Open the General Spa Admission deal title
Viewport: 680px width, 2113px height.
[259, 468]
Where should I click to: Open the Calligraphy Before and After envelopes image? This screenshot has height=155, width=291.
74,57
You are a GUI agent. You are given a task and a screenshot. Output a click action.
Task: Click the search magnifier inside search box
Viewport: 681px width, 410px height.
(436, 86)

Your instructions:
Give all of the entries again, exactly.

Written solution:
Open the General Spa Admission deal title
Viewport: 680px width, 2113px height.
[259, 468]
Where should I click to: Open the Calligraphy Before and After envelopes image? This screenshot has height=155, width=291.
74,57
You are a GUI agent. You are given a task and a screenshot. Output a click action.
Task: Click the search magnifier inside search box
Viewport: 681px width, 410px height.
(436, 86)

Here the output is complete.